A far scattare la pista decisiva è stata la segnalazione di un residente di via Macaluso, che, transitando quotidianamente a Catania, aveva notato i “nuovi” rallentatori comparsi d’un tratto in via Altavilla. Gli accertamenti avviati dai Carabinieri presso l’ufficio manutenzione strade del Comune di Catania hanno escluso qualsiasi intervento programmato in quel tratto. A quel punto è scattato il sopralluogo congiunto: sul posto, la ditta che ad Aci Castello cura il montaggio dei dissuasori ha riconosciuto i manufatti grazie a misure, numero dei moduli e segni distintivi, combacianti con quelli asportati.

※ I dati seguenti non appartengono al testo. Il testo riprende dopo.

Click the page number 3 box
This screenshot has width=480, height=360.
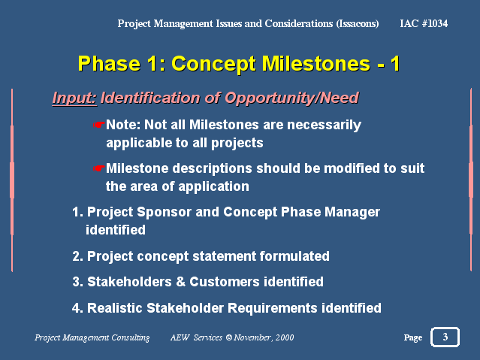point(445,337)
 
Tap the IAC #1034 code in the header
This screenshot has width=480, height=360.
point(424,23)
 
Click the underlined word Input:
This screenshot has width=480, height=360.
point(74,98)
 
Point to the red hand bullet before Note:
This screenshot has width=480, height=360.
point(99,125)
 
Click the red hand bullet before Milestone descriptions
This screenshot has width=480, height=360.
point(99,168)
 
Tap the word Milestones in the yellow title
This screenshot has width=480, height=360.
point(316,63)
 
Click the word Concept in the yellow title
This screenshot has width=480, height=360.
point(213,65)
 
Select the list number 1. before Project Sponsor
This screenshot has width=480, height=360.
point(78,212)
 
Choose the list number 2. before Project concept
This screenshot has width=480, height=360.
point(78,256)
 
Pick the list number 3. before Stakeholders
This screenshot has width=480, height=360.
point(78,282)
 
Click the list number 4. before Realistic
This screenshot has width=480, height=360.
point(78,308)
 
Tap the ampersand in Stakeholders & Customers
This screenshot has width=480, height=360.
point(180,282)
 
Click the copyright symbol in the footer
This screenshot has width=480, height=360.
point(229,337)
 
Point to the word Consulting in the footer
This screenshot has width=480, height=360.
point(131,337)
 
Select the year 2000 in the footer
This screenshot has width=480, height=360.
point(285,337)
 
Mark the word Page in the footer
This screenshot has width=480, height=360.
point(413,337)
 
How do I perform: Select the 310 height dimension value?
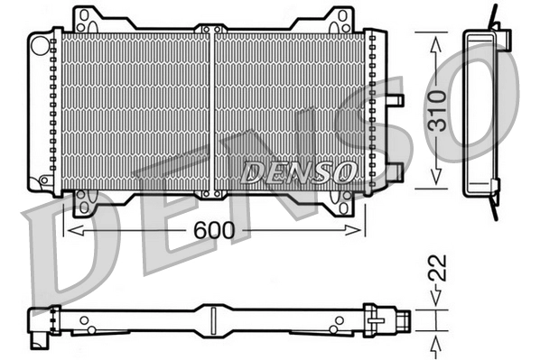tap(435, 109)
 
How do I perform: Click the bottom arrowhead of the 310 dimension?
tap(435, 179)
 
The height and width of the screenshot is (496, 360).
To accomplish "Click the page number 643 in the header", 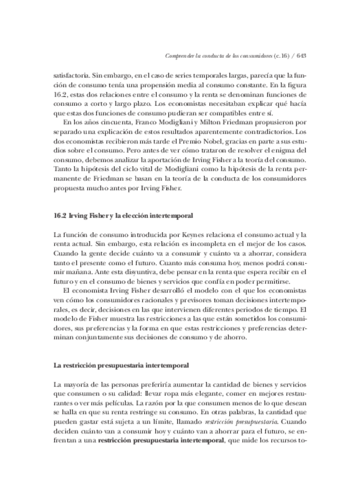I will pyautogui.click(x=302, y=56).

Constatata l’installazione abusiva, i militari hanno coordinato la rimozione dei dossi da via Altavilla e il loro riposizionamento in via Macaluso, ripristinando la sicurezza viaria nel punto da cui erano stati sottratti. Restano in corso le indagini per individuare gli autori del furto e chiarire la catena di responsabilità che ha portato al trasferimento e al montaggio illecito in territorio catanese.
L’operazione conferma l’efficacia del presidio coordinato sul territorio: una segnalazione puntuale dei cittadini, verifiche rapide tra uffici tecnici e forze dell’ordine e un intervento sul campo hanno permesso di restituire al Comune di Aci Castello un bene pubblico funzionale alla sicurezza, impedendone l’uso improprio in un’altra città.